* [Page text]
-- -- --

You'd think that knowing accurate dimensions and features of something so
nearby could be used to gauge distortion on the face.

Likewise, perhaps some kind of computer vision could quickly search for the
distinctive pattern of that hat in other images/video.

------
danso
The handling of these photos has been very interesting...since early this
morning, the FBI have been telling the press that they do have good footage of
the suspects...but they didn't release it until the end of the day, at least
12 hours later.

Assuming that the FBI had total control of this release schedule (and that'a a
big if), I don't see the strategy of this. Even if they were 99% sure that
they had legit footage of possible suspects, why announce _that_ , until they
are good and ready (i.e. within an hour) to release them to the public? In
fast-moving crime scenes, the strategy is usually to withhold as many facts of
the crime from the public until a good suspect has been nabbed...among other
things, this prevents people from claiming to have witnessed specifics when in
fact, they only saw them on TV or heard about it in the news.

-- -- --

(Data listing)
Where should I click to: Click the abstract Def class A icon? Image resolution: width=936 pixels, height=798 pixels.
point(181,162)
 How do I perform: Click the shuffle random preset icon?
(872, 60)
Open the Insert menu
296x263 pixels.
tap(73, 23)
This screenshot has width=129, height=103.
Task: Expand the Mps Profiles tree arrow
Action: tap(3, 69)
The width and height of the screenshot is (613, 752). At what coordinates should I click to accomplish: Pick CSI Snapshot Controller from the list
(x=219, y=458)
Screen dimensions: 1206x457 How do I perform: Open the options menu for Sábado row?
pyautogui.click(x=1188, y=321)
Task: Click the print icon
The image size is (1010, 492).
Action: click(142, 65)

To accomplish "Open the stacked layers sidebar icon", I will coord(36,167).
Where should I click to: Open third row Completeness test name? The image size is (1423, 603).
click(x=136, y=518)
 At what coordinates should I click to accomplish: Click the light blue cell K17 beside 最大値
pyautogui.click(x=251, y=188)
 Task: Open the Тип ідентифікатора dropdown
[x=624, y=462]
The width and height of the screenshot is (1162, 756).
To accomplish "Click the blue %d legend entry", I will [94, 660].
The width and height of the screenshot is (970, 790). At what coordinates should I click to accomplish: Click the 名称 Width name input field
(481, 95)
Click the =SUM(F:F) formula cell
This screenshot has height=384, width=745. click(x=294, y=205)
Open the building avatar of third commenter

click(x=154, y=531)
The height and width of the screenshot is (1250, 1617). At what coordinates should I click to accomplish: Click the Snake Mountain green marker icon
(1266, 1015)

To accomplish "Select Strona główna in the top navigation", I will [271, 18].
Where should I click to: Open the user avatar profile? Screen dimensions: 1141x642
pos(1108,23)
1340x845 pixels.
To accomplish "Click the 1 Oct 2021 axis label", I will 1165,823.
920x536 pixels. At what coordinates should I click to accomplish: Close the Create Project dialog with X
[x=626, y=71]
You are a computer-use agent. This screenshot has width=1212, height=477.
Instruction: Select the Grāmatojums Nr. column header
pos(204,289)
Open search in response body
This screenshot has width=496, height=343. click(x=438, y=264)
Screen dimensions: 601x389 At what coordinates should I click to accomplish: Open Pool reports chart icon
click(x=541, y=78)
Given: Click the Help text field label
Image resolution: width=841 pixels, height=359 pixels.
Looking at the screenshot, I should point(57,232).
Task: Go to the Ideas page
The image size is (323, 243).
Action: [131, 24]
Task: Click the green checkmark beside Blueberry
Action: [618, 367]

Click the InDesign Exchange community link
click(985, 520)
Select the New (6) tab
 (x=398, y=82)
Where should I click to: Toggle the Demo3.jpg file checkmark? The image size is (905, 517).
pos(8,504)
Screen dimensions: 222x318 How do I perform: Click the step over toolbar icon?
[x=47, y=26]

-- -- --

* [Given instruction A]
In the forum thread about the FBI suspect photos, how long after first telling the press about the footage did the FBI release it?
* [Given instruction B]
Carry on the forum thread about the FBI suspect photos, starting after its final sentence.

* [Task result A]
At least 12 hours later, at the end of the day.

* [Task result B]
When a witness (or suspect) tells the police a fact that has been withheld
from the public, that's a tool for the police to use to determine a witness's
reliability.

In the case we have now, the suspected bombers have had at least 12 hours
notice that the FBI had working images of them. Even if it were a complete
bluff...what would be the point? Isn't it better to keep the suspects in as
much ignorance as possible? It may be that at least one of them is dumb and
complacent enough to think they've gotten away with it.

But this is a new age of news dissemination, so maybe the FBI was just flying
by the seat of their pants. Part of me thinks that they did have a
suspect/person of interest all this time (since yesterday's erroneous reports)
and that this release is a partial ruse to flush out a co-conspirator (who, if
he/she believes the press conference, thinks that the FBI has no one in
custody yet).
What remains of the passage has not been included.